Nos habíamos hecho a la idea de que la ciencia y la innovación habían encontrado su lugar entre nosotros. Los presupuestos públicos habían empezado a dedicar al fomento de esa cultura una modesta partida presupuestaria, pero las cosas pintaban bien. En estas, llegó la crisis, esa crisis en la que no creía ZP, y el Gobierno le ha pegado un bajonazo a la partida que la ha dejado con las vergüenzas al aire.

Es uno de esos gestos que explican más que mil teorías: al gobierno le parece que eso de la innovación puede esperar, que de momento ya vamos bien con la imaginación que tenemos. Por eso los presupuestos no han sido cicateros con el cine, por ejemplo, porque ahí si hay imaginación de la buena, y al servicio de una causa verdaderamente sólida y tangible, a saber, la progresía universal, la doma del intolerante y el diálogo de las civilizaciones. Fijémonos, por ejemplo, en Almodóvar, en su capacidad para hacer cada vez una película distinta sin que sus acérrimos admiradores den síntomas de cansancio. En cambio los científicos llevan décadas con el cáncer, con la malaria o con los nuevos materiales, y repiten una y otra vez los mismos experimentos, sin que el gobierno pueda apuntarse ningún tanto.

¿Innovación?
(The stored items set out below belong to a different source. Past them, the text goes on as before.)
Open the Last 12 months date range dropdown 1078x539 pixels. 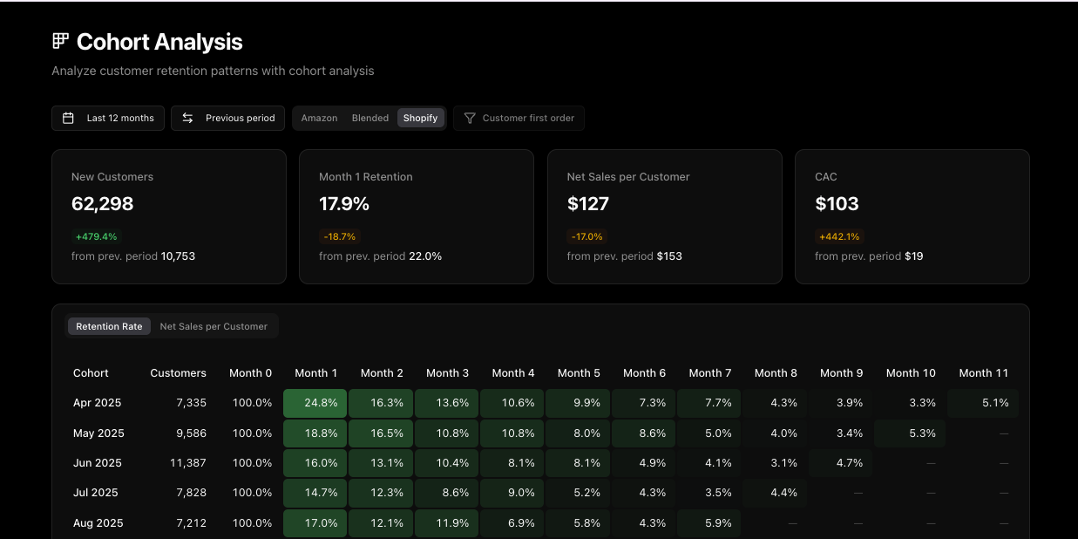(x=108, y=118)

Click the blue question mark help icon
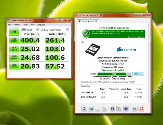[x=126, y=108]
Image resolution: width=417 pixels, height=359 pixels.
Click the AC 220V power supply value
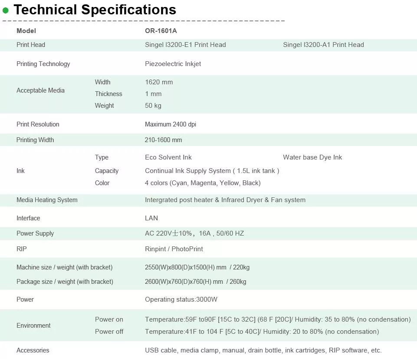[x=194, y=233]
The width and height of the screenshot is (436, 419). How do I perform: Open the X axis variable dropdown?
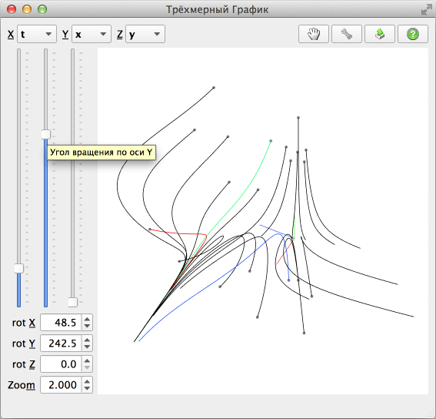point(37,34)

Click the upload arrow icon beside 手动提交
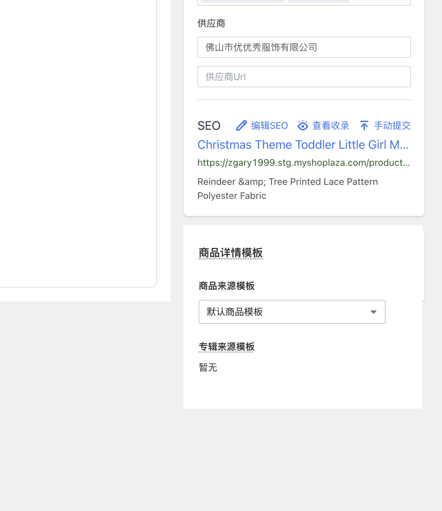(x=364, y=126)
De entrada, no. Sigamos a lo nuestro, con lo que sabemos hacer bien: los planes E, la cultura de la masturbación, abriendo nuevas vías en materia de rescates, perfeccionando los métodos de registro del paro; adelante, en fin, con nuestras más solidarias tradiciones, con esa posmodernidad planetaria que tanto nos envidian.
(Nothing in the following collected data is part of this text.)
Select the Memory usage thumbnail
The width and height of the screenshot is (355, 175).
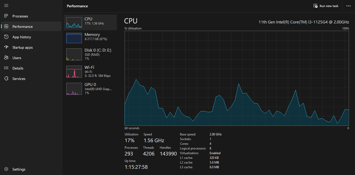(x=74, y=38)
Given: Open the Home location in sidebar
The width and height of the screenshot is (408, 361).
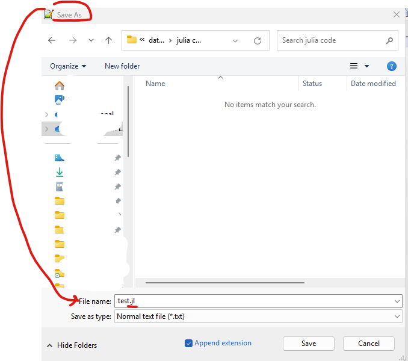Looking at the screenshot, I should [59, 85].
En España, para nuestra desgracia, impera todavía una cultura de la simulación y la mentira, hija ilegítima del barroco. Aquí siempre ha importado más lo aparente que lo sustantivo, las liturgias que los hechos, la hojarasca verbal que la experiencia. Esta mentalidad es lo que explica que el socialismo sea casi imbatible. ¿Innovar? ¿Para qué? Nos basta y nos sobra con los cuentos de siempre.